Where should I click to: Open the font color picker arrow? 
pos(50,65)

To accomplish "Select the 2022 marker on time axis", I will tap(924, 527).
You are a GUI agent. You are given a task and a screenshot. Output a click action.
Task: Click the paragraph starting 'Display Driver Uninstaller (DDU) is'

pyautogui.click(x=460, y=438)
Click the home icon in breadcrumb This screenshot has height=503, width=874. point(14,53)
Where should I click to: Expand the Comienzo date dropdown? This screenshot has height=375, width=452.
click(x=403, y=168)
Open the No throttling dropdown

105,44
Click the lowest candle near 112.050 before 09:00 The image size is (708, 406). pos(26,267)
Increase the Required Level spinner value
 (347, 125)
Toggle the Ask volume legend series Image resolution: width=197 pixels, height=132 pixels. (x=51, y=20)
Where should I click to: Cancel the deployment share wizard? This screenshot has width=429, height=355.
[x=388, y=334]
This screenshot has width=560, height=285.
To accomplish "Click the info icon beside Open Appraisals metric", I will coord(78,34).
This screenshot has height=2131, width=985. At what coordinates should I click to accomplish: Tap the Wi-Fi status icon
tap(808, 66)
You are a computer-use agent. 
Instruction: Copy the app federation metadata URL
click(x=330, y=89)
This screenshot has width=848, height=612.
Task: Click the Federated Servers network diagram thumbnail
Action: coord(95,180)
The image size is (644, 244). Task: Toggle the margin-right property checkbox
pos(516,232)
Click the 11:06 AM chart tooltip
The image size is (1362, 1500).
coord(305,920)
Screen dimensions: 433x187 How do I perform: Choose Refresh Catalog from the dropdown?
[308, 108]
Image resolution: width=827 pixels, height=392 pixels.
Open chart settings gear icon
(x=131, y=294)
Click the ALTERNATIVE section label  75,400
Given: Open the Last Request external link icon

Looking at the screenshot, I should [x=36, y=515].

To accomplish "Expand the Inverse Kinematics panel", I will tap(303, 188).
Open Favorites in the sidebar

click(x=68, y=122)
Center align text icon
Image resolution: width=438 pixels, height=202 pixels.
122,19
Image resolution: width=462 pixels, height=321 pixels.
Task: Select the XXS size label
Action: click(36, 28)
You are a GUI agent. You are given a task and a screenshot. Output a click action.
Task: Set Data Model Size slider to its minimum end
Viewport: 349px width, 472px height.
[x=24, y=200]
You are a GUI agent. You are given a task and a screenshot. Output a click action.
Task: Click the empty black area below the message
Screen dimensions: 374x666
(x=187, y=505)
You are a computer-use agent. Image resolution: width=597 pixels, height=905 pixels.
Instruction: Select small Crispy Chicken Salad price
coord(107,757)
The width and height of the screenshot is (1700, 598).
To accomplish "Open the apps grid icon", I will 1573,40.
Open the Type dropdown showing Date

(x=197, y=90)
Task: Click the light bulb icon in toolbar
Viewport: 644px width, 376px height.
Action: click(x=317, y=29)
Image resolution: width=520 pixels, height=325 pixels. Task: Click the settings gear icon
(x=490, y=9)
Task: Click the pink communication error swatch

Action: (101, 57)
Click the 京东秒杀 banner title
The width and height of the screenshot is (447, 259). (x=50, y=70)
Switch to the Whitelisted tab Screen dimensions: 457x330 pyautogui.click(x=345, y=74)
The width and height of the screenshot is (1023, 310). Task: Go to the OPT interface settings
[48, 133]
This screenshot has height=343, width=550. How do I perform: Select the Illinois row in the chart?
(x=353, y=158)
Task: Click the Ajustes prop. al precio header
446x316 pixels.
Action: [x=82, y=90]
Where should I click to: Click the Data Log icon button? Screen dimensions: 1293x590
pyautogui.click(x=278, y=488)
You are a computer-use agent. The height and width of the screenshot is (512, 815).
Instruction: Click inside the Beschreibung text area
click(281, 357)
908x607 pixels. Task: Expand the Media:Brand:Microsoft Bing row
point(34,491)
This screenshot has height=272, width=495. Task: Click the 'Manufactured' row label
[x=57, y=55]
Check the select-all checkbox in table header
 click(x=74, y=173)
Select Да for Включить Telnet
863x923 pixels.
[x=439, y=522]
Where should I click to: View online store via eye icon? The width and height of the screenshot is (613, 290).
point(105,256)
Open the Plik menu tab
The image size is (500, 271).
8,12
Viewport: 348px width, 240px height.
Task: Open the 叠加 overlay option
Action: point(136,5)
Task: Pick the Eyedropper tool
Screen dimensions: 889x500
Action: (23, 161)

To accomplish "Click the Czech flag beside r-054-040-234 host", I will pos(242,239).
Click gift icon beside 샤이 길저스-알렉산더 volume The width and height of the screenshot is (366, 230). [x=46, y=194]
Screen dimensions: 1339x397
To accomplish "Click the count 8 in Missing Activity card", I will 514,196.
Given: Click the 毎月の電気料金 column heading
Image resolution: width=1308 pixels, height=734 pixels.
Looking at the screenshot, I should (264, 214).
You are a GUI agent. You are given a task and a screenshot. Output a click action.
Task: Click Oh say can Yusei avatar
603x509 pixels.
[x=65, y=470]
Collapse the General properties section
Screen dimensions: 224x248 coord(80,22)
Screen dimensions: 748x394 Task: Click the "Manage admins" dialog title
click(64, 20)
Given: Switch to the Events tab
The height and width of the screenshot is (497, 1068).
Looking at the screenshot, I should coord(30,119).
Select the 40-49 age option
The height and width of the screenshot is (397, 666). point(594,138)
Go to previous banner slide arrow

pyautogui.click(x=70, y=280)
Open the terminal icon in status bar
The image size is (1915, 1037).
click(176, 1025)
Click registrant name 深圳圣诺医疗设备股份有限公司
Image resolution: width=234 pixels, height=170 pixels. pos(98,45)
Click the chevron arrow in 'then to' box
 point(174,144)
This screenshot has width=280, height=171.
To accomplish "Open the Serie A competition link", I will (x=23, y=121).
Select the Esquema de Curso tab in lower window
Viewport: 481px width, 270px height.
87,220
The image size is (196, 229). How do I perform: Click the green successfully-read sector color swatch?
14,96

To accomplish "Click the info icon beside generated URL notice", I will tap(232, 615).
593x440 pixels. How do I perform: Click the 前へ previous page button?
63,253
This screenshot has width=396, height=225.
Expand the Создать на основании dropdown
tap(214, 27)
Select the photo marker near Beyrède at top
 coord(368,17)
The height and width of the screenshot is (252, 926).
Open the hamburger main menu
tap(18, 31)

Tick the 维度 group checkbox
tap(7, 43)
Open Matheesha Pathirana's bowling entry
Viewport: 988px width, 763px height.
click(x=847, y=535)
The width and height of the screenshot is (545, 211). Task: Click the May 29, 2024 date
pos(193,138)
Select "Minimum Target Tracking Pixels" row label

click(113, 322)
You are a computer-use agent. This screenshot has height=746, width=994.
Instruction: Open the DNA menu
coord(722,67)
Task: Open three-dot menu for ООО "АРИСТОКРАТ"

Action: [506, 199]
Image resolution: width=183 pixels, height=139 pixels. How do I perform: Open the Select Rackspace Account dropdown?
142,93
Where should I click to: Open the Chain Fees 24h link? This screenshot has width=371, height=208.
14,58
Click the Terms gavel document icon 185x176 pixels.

• **Exercise instructions**: Without changing a single character, write out all of the entries.

• **Task response**:
Where should I click to: Open the font color picker arrow? 
pos(50,65)

To accomplish "Select the 2022 marker on time axis", I will tap(924, 527).
You are a GUI agent. You are given a task and a screenshot. Output a click action.
Task: Click the paragraph starting 'Display Driver Uninstaller (DDU) is'

pyautogui.click(x=460, y=438)
Click the home icon in breadcrumb This screenshot has height=503, width=874. point(14,53)
Where should I click to: Expand the Comienzo date dropdown? This screenshot has height=375, width=452.
click(x=403, y=168)
Open the No throttling dropdown

105,44
Click the lowest candle near 112.050 before 09:00 The image size is (708, 406). pos(26,267)
Increase the Required Level spinner value
 (347, 125)
Toggle the Ask volume legend series Image resolution: width=197 pixels, height=132 pixels. (x=51, y=20)
Where should I click to: Cancel the deployment share wizard? This screenshot has width=429, height=355.
[x=388, y=334]
This screenshot has width=560, height=285.
To accomplish "Click the info icon beside Open Appraisals metric", I will coord(78,34).
This screenshot has height=2131, width=985. At what coordinates should I click to accomplish: Tap the Wi-Fi status icon
tap(808, 66)
You are a computer-use agent. 
Instruction: Copy the app federation metadata URL
click(x=330, y=89)
This screenshot has width=848, height=612.
Task: Click the Federated Servers network diagram thumbnail
Action: coord(95,180)
The image size is (644, 244). Task: Toggle the margin-right property checkbox
pos(516,232)
Click the 11:06 AM chart tooltip
The image size is (1362, 1500).
coord(305,920)
Screen dimensions: 433x187 How do I perform: Choose Refresh Catalog from the dropdown?
[308, 108]
Image resolution: width=827 pixels, height=392 pixels.
Open chart settings gear icon
(x=131, y=294)
Click the ALTERNATIVE section label  75,400
Given: Open the Last Request external link icon

Looking at the screenshot, I should [x=36, y=515].

To accomplish "Expand the Inverse Kinematics panel", I will tap(303, 188).
Open Favorites in the sidebar

click(x=68, y=122)
Center align text icon
Image resolution: width=438 pixels, height=202 pixels.
122,19
Image resolution: width=462 pixels, height=321 pixels.
Task: Select the XXS size label
Action: click(36, 28)
You are a GUI agent. You are given a task and a screenshot. Output a click action.
Task: Set Data Model Size slider to its minimum end
Viewport: 349px width, 472px height.
[x=24, y=200]
You are a GUI agent. You are given a task and a screenshot. Output a click action.
Task: Click the empty black area below the message
Screen dimensions: 374x666
(x=187, y=505)
You are a computer-use agent. Image resolution: width=597 pixels, height=905 pixels.
Instruction: Select small Crispy Chicken Salad price
coord(107,757)
The width and height of the screenshot is (1700, 598).
To accomplish "Open the apps grid icon", I will 1573,40.
Open the Type dropdown showing Date

(x=197, y=90)
Task: Click the light bulb icon in toolbar
Viewport: 644px width, 376px height.
Action: click(x=317, y=29)
Image resolution: width=520 pixels, height=325 pixels. Task: Click the settings gear icon
(x=490, y=9)
Task: Click the pink communication error swatch

Action: (101, 57)
Click the 京东秒杀 banner title
The width and height of the screenshot is (447, 259). (x=50, y=70)
Switch to the Whitelisted tab Screen dimensions: 457x330 pyautogui.click(x=345, y=74)
The width and height of the screenshot is (1023, 310). Task: Go to the OPT interface settings
[48, 133]
This screenshot has height=343, width=550. How do I perform: Select the Illinois row in the chart?
(x=353, y=158)
Task: Click the Ajustes prop. al precio header
446x316 pixels.
Action: [x=82, y=90]
Where should I click to: Click the Data Log icon button? Screen dimensions: 1293x590
pyautogui.click(x=278, y=488)
You are a computer-use agent. The height and width of the screenshot is (512, 815).
Instruction: Click inside the Beschreibung text area
click(281, 357)
908x607 pixels. Task: Expand the Media:Brand:Microsoft Bing row
point(34,491)
This screenshot has height=272, width=495. Task: Click the 'Manufactured' row label
[x=57, y=55]
Check the select-all checkbox in table header
 click(x=74, y=173)
Select Да for Включить Telnet
863x923 pixels.
[x=439, y=522]
Where should I click to: View online store via eye icon? The width and height of the screenshot is (613, 290).
point(105,256)
Open the Plik menu tab
The image size is (500, 271).
8,12
Viewport: 348px width, 240px height.
Task: Open the 叠加 overlay option
Action: point(136,5)
Task: Pick the Eyedropper tool
Screen dimensions: 889x500
Action: (23, 161)

To accomplish "Click the Czech flag beside r-054-040-234 host", I will pos(242,239).
Click gift icon beside 샤이 길저스-알렉산더 volume The width and height of the screenshot is (366, 230). [x=46, y=194]
Screen dimensions: 1339x397
To accomplish "Click the count 8 in Missing Activity card", I will 514,196.
Given: Click the 毎月の電気料金 column heading
Image resolution: width=1308 pixels, height=734 pixels.
Looking at the screenshot, I should (264, 214).
You are a GUI agent. You are given a task and a screenshot. Output a click action.
Task: Click Oh say can Yusei avatar
603x509 pixels.
[x=65, y=470]
Collapse the General properties section
Screen dimensions: 224x248 coord(80,22)
Screen dimensions: 748x394 Task: Click the "Manage admins" dialog title
click(64, 20)
Given: Switch to the Events tab
The height and width of the screenshot is (497, 1068).
Looking at the screenshot, I should coord(30,119).
Select the 40-49 age option
The height and width of the screenshot is (397, 666). point(594,138)
Go to previous banner slide arrow

pyautogui.click(x=70, y=280)
Open the terminal icon in status bar
The image size is (1915, 1037).
click(176, 1025)
Click registrant name 深圳圣诺医疗设备股份有限公司
Image resolution: width=234 pixels, height=170 pixels. pos(98,45)
Click the chevron arrow in 'then to' box
 point(174,144)
This screenshot has width=280, height=171.
To accomplish "Open the Serie A competition link", I will (x=23, y=121).
Select the Esquema de Curso tab in lower window
Viewport: 481px width, 270px height.
87,220
The image size is (196, 229). How do I perform: Click the green successfully-read sector color swatch?
14,96

To accomplish "Click the info icon beside generated URL notice", I will tap(232, 615).
593x440 pixels. How do I perform: Click the 前へ previous page button?
63,253
This screenshot has width=396, height=225.
Expand the Создать на основании dropdown
tap(214, 27)
Select the photo marker near Beyrède at top
 coord(368,17)
The height and width of the screenshot is (252, 926).
Open the hamburger main menu
tap(18, 31)

Tick the 维度 group checkbox
tap(7, 43)
Open Matheesha Pathirana's bowling entry
Viewport: 988px width, 763px height.
click(x=847, y=535)
The width and height of the screenshot is (545, 211). Task: Click the May 29, 2024 date
pos(193,138)
Select "Minimum Target Tracking Pixels" row label

click(113, 322)
You are a computer-use agent. This screenshot has height=746, width=994.
Instruction: Open the DNA menu
coord(722,67)
Task: Open three-dot menu for ООО "АРИСТОКРАТ"

Action: [506, 199]
Image resolution: width=183 pixels, height=139 pixels. How do I perform: Open the Select Rackspace Account dropdown?
142,93
Where should I click to: Open the Chain Fees 24h link? This screenshot has width=371, height=208.
14,58
Click the Terms gavel document icon 185x176 pixels.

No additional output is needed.